* _YOUR TASK_
Turn every line of the entries below into a JSON list of strings, one string per line, skipping blank lines. Omit the pictures from your output.
───── TASK MATERIAL ─────
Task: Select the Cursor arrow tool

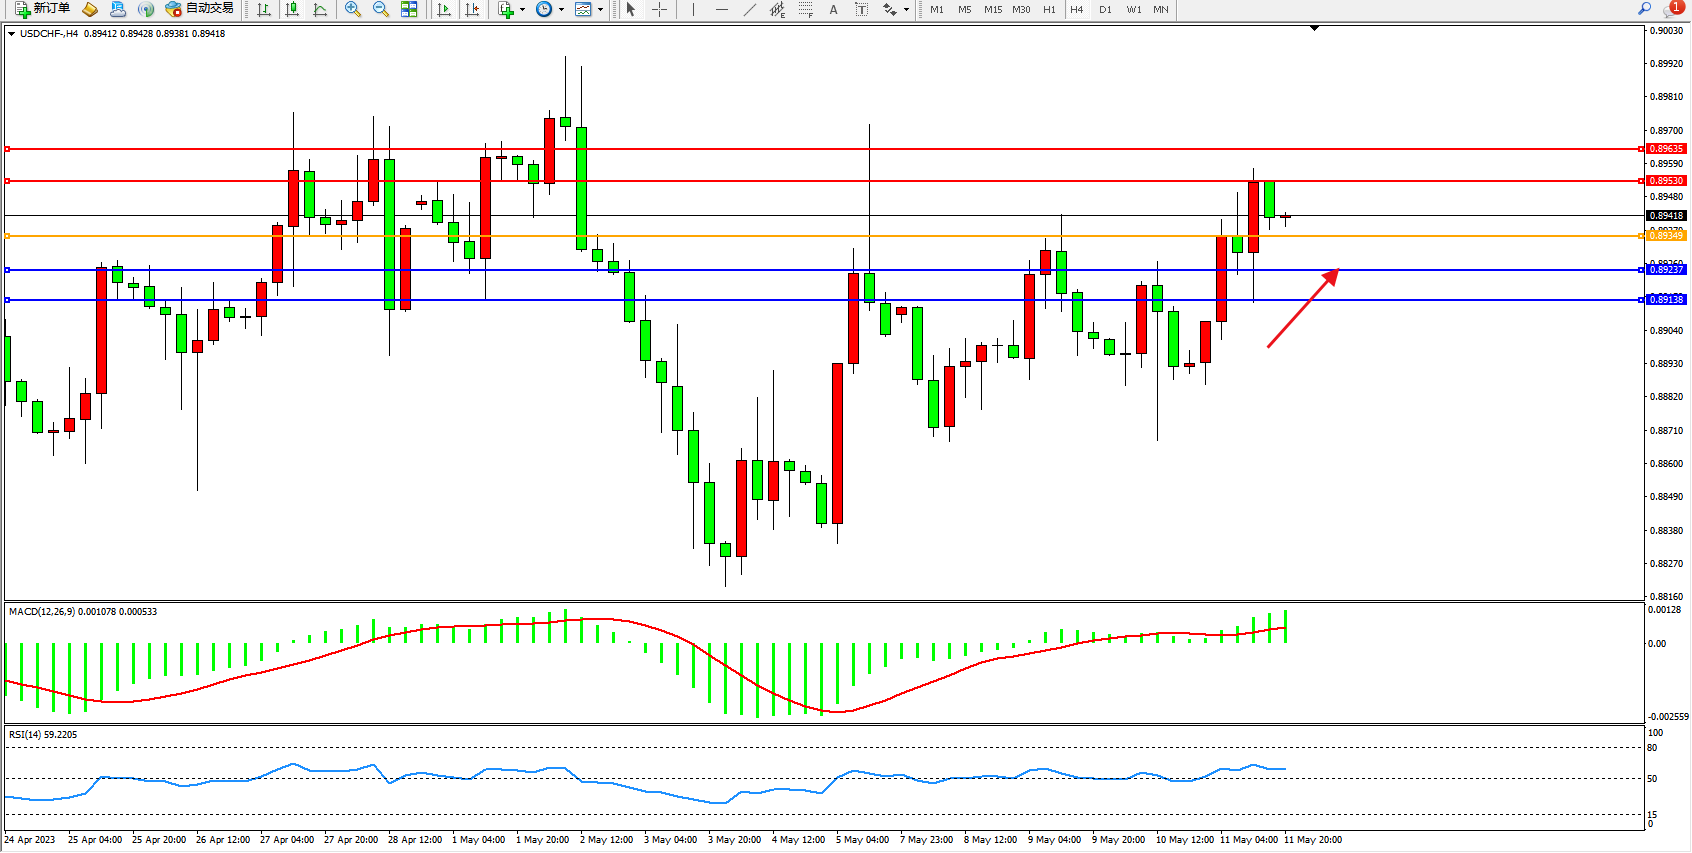Action: (631, 9)
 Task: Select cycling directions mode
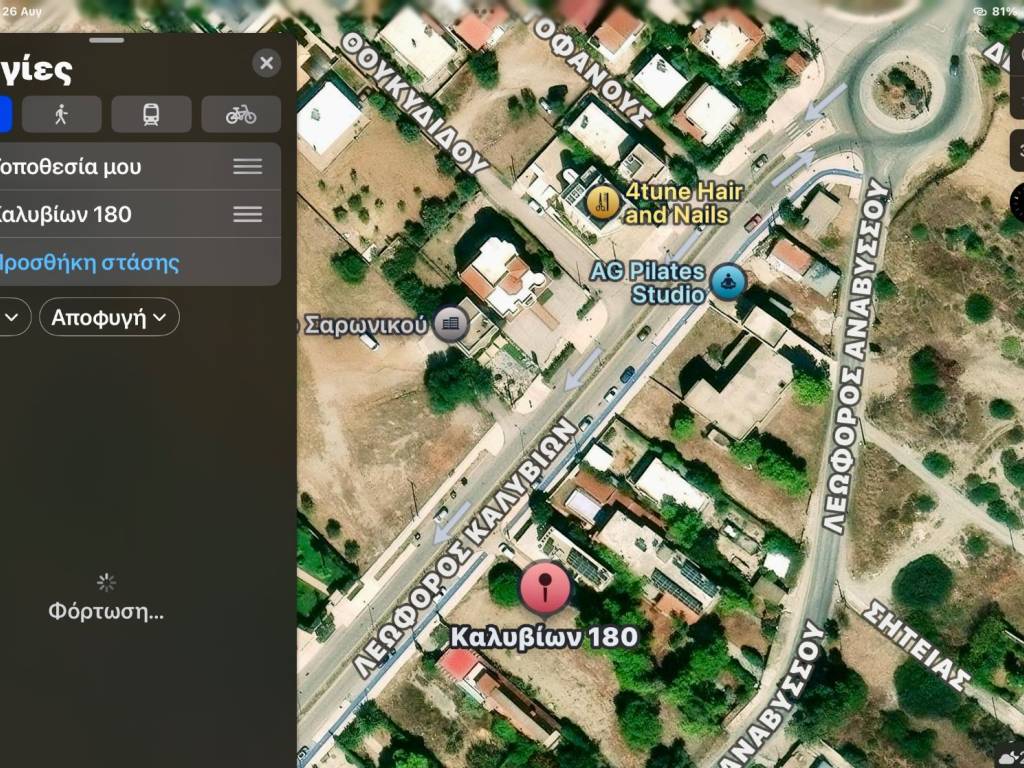pos(241,114)
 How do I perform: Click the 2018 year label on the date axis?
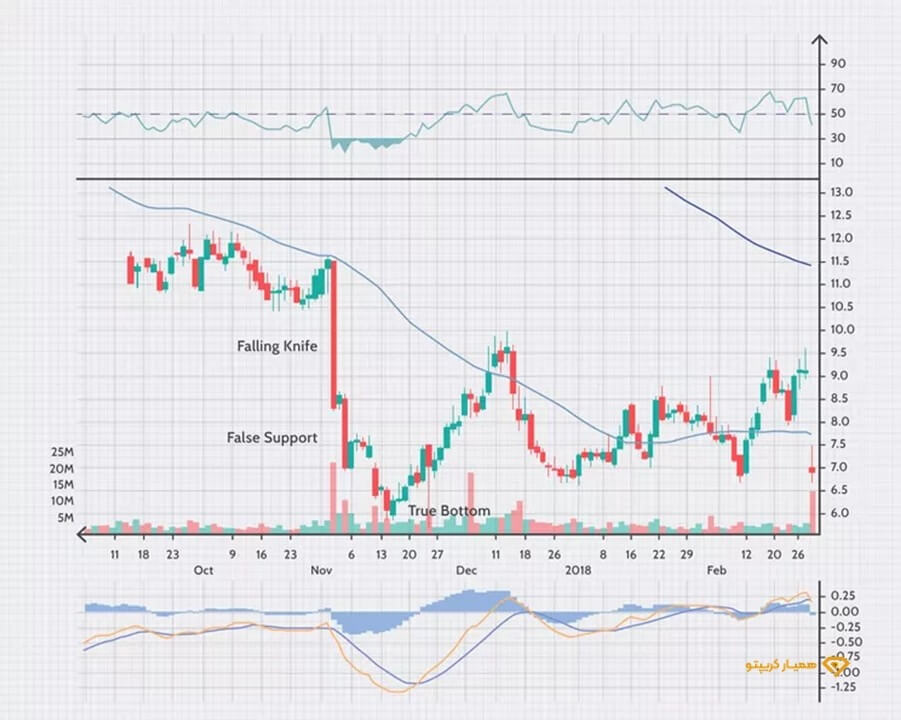(578, 570)
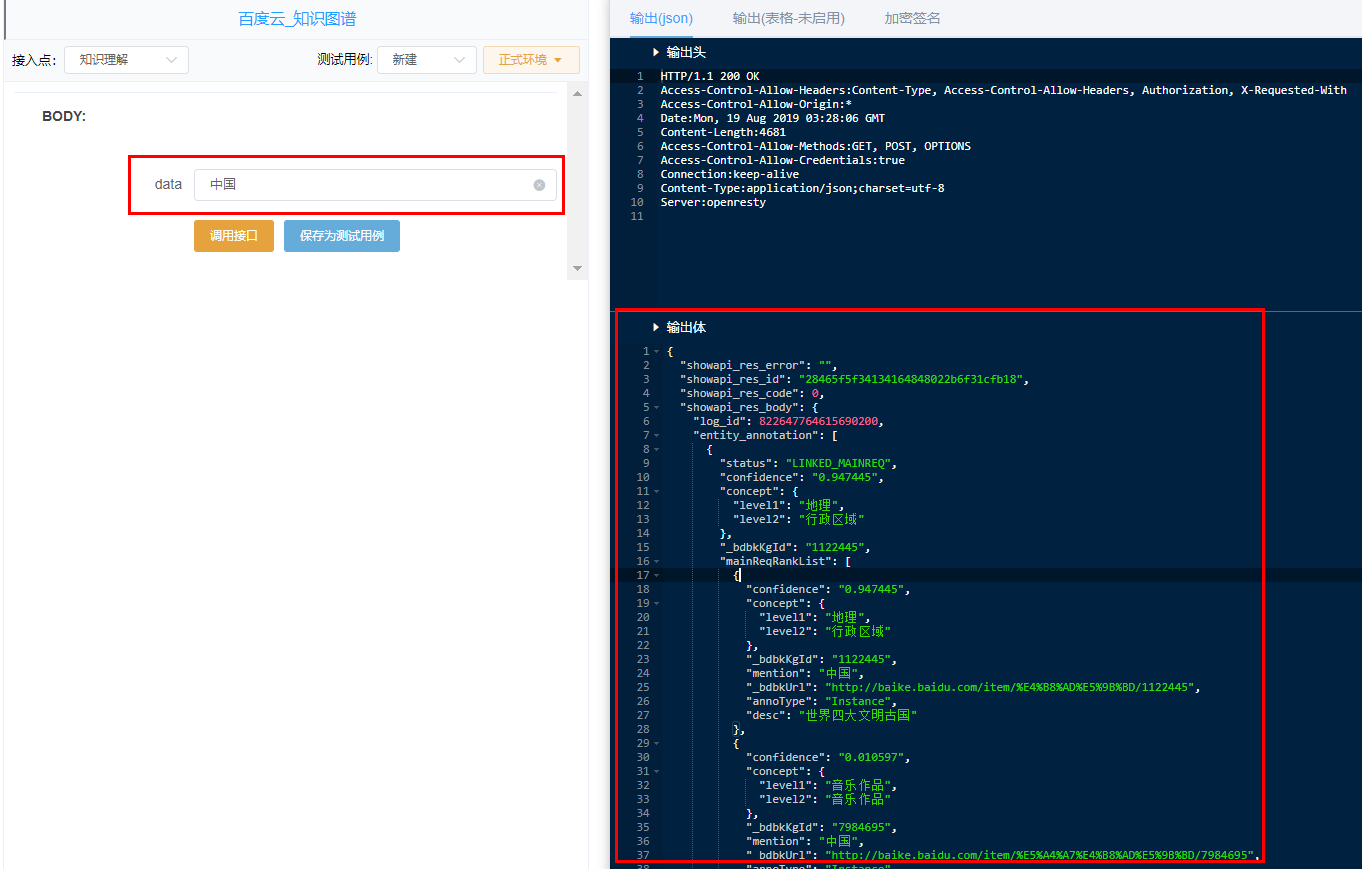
─────
* _OUTPUT BELOW_
[
  "Task: Select the Cursor arrow tool",
  "Action: (631, 9)",
  " Task: Select cycling directions mode",
  "pos(241,114)",
  " How do I perform: Click the 2018 year label on the date axis?",
  "(578, 570)"
]